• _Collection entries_
--

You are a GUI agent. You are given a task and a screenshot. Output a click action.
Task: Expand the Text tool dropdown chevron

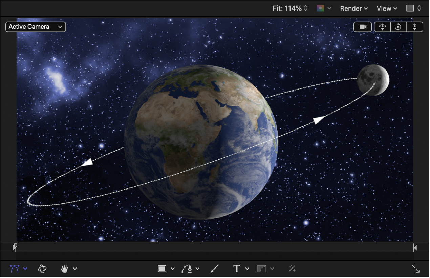247,269
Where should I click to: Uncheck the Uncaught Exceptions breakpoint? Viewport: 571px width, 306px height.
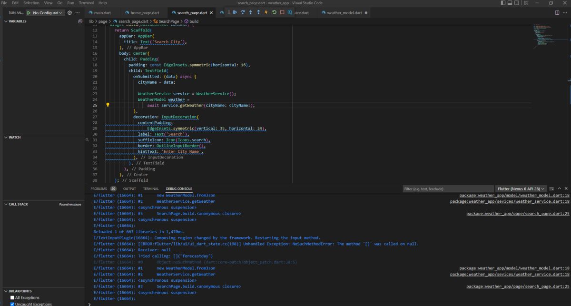tap(12, 304)
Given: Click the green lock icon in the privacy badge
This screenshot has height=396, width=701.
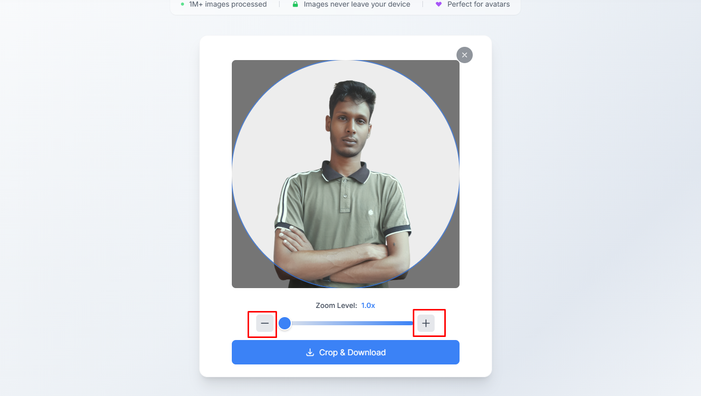Looking at the screenshot, I should (x=295, y=4).
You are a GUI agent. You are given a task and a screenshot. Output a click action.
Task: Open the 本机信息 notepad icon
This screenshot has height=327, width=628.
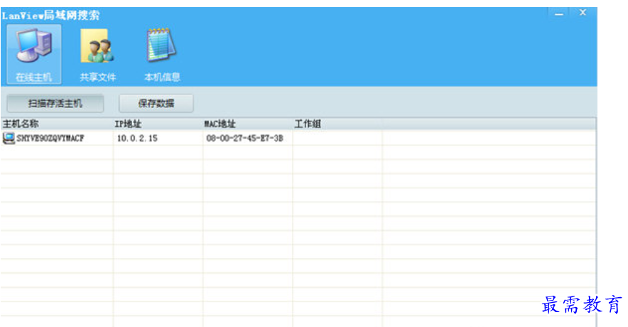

--

Now copy each line of the entries that mentions "icon".

• _Exercise result_
Given: Click the green lock icon in the privacy badge
Task: Open the 本机信息 notepad icon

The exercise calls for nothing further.